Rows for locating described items

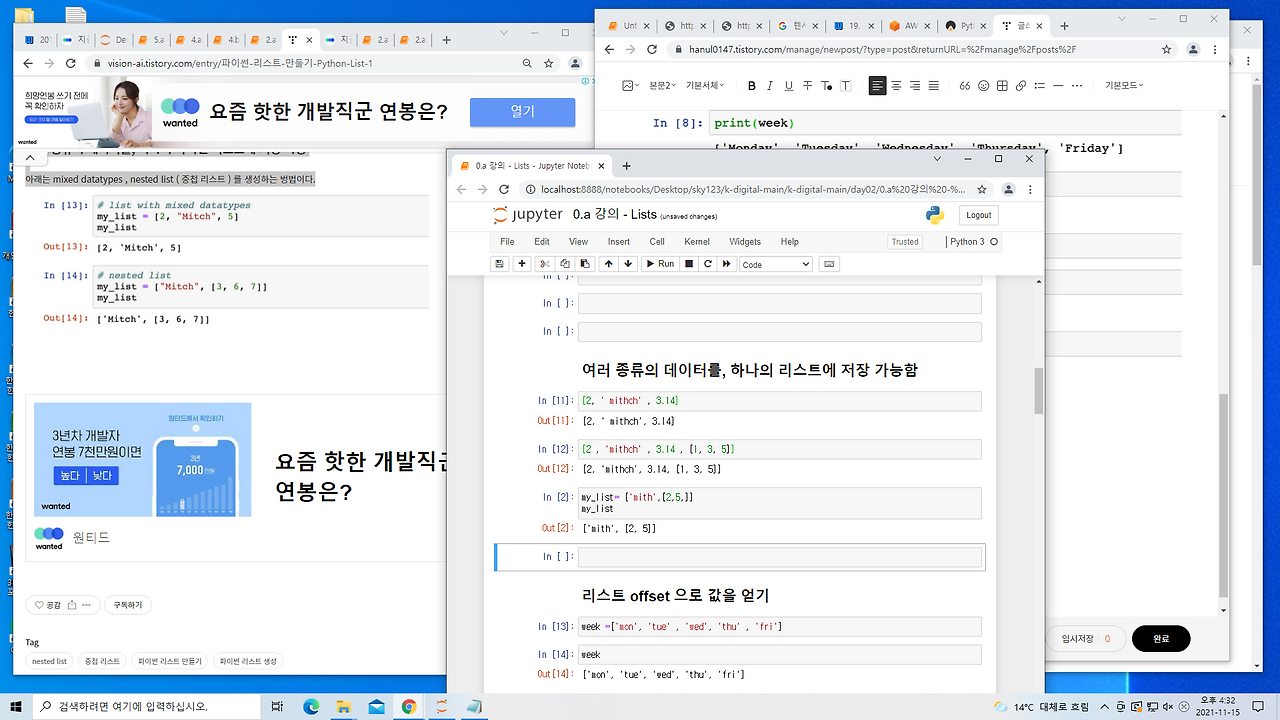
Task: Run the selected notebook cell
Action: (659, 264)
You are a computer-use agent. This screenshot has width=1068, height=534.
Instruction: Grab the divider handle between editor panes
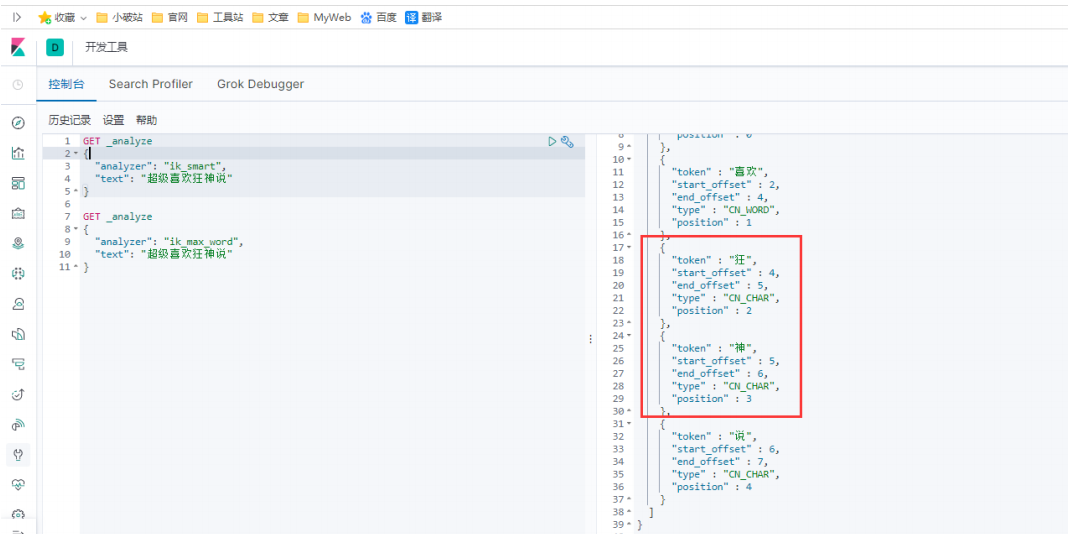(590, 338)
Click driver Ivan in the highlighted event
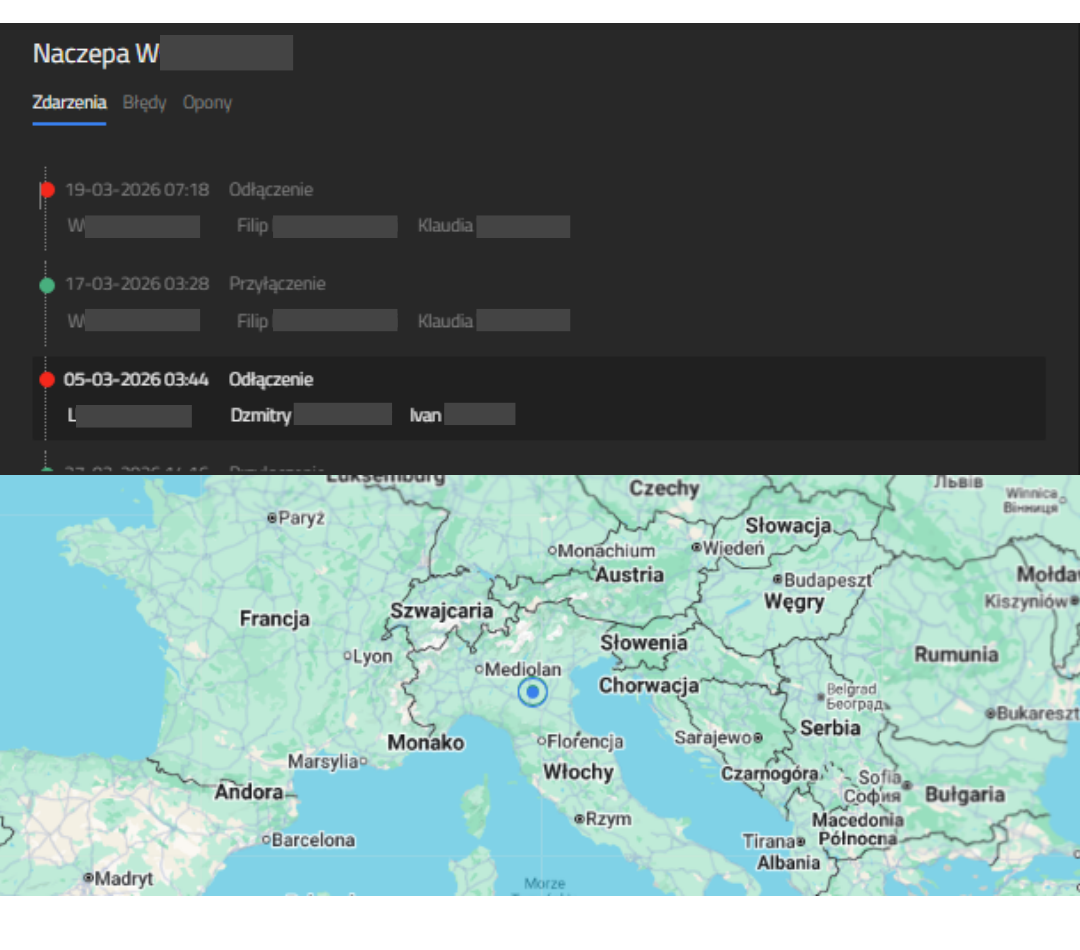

*GOAL*
Repeat the rows word for word, starting at the line that contains "You are a computer-use" and ending at the end of the rows. Leave the pictures out of your answer.

*SOLUTION FOR THIS TASK*
You are a computer-use agent. This screenshot has width=1068, height=534.
Instruction: Grab the divider handle between editor panes
(590, 338)
Click driver Ivan in the highlighted event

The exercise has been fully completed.